Quante falsità! Continuare a parlare di “politiche espansive” contra “austerità” – come se fosse questo il problema – è, mi perdoni, la solita italianata. Il vero problema – chiamiamolo con il suo nome – è l’incapacità strutturale del Sud-Europa. Dopo aver massacrato le aree produttive del Paese-Italia per mantenere il sud (le xx-mila guardie forestali, i milioni di falsi invalidi e falsi pensionati, i mega-carrozzoni statali rimpinzati di meridionali amici di amici di amici e venditori di voti etc.) si spera di trovare qualche gonzo nord-europeo disposto a subentrare e rilevare l’onere di mantenere la marea di assistiti sud-europei. Altro che “politica espansiva” “investimenti” etc.: si tratta solo di trovare il modo di far pagare l’assistenza sociale a qualcun altro. E’ vero, l’Italia non ce la fa piú: la vecchia “mucca padana” non ha piú latte. Ma perché dovrebbero pagare tedeschi, olandesi, finlandesi etc. per i nostri “fratelli meridionali”? Vorrei ricordare che gli accordi sull’euro lo ESCLUDEVANO espressamente…
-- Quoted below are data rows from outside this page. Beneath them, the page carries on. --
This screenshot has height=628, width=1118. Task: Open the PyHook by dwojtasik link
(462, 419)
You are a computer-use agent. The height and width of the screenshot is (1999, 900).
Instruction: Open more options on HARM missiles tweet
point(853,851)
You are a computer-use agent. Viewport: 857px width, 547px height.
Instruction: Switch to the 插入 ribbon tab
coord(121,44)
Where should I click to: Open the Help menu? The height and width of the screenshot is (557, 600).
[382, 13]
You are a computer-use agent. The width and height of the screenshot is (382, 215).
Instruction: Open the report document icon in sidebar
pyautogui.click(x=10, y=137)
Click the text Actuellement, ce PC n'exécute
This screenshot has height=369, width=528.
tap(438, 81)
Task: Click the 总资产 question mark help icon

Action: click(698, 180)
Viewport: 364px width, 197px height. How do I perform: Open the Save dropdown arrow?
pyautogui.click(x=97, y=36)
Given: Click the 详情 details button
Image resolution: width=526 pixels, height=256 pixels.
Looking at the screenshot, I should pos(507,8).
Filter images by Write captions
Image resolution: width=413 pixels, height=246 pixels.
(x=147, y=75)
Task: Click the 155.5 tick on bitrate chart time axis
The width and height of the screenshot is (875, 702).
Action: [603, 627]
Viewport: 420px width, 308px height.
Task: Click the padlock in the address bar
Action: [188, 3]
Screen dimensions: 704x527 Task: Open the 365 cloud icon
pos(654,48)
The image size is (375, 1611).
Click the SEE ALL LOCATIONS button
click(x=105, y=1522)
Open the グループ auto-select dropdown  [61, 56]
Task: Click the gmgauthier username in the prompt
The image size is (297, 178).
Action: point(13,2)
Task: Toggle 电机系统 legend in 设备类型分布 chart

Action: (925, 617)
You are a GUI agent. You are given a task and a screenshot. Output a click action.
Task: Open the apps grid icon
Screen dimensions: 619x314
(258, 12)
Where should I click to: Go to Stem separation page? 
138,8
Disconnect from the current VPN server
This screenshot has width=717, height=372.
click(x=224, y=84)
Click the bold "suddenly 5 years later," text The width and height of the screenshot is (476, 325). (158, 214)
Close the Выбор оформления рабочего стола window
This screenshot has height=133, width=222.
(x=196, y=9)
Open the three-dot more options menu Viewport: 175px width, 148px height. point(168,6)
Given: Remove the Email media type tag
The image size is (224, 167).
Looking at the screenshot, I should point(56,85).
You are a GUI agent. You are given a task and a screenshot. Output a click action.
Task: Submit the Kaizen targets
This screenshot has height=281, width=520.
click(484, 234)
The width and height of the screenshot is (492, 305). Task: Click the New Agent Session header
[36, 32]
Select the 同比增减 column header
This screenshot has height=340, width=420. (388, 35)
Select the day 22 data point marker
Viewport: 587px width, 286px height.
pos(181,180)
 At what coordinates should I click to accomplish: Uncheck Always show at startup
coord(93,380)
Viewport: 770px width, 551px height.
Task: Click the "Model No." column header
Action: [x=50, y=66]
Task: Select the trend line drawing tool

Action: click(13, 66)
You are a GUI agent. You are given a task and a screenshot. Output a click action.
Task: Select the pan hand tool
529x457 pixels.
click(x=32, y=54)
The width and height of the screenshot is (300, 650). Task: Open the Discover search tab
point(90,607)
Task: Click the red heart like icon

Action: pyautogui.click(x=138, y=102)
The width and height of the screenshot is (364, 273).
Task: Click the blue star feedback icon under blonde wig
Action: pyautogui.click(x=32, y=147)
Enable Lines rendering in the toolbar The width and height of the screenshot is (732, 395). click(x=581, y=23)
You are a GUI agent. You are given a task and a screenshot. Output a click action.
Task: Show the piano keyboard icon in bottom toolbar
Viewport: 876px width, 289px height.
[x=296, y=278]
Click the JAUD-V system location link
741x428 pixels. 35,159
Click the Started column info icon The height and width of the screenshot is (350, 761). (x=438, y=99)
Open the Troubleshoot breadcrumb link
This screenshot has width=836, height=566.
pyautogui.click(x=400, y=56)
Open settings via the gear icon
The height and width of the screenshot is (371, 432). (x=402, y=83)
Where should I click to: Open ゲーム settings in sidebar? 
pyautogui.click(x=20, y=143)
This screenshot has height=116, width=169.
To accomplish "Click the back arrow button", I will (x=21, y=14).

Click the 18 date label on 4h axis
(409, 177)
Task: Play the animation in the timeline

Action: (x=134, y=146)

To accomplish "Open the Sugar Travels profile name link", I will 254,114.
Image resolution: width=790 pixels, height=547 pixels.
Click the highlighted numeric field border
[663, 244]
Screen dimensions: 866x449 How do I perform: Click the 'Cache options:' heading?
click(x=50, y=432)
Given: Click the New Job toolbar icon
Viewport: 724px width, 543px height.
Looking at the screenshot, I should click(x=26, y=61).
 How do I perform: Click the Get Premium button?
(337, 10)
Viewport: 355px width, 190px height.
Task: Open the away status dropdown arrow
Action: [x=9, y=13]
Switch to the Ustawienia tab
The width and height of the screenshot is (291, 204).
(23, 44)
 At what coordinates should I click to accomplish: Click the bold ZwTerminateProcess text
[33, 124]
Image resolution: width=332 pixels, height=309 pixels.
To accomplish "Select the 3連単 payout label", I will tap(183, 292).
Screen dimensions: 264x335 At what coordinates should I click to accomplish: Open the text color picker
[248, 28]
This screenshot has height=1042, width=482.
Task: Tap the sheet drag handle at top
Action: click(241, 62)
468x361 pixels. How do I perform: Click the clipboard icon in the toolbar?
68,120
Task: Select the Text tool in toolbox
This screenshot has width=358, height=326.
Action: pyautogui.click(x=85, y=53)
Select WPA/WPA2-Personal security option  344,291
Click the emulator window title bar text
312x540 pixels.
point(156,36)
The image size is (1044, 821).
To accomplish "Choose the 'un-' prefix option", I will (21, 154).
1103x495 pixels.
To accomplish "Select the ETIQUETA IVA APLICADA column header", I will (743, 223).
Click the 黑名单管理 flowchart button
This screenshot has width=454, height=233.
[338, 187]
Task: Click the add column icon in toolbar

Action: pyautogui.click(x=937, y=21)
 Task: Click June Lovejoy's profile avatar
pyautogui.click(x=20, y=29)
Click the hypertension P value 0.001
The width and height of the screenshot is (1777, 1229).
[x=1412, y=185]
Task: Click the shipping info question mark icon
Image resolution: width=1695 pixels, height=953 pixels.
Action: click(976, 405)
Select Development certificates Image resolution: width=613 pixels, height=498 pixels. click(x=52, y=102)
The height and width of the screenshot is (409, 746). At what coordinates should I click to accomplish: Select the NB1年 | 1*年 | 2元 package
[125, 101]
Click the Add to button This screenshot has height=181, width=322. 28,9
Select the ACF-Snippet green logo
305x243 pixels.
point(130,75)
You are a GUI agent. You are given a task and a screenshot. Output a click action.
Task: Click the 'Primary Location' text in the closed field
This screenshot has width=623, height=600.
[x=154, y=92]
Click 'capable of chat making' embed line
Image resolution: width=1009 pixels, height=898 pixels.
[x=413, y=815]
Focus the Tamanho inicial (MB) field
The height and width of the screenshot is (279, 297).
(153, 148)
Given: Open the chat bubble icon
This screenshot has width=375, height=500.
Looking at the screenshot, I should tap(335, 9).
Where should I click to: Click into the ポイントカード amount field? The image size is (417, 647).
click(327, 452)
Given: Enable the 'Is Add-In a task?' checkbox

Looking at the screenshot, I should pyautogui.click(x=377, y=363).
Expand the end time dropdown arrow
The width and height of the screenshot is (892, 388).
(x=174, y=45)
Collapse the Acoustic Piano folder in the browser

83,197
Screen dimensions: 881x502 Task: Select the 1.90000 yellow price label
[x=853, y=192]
Un’ultima considerazione: se l’Italia è messa veramente cosí male, come fa a permettersi il lusso di andare a prendere centinaia di migliaia di disperati – con servizio di traghetto deluxe – direttamente sulle coste della Libia e portrarseli a casa, con tutti i costi che ne derivano: evidentemente i soldi ci sono. O no?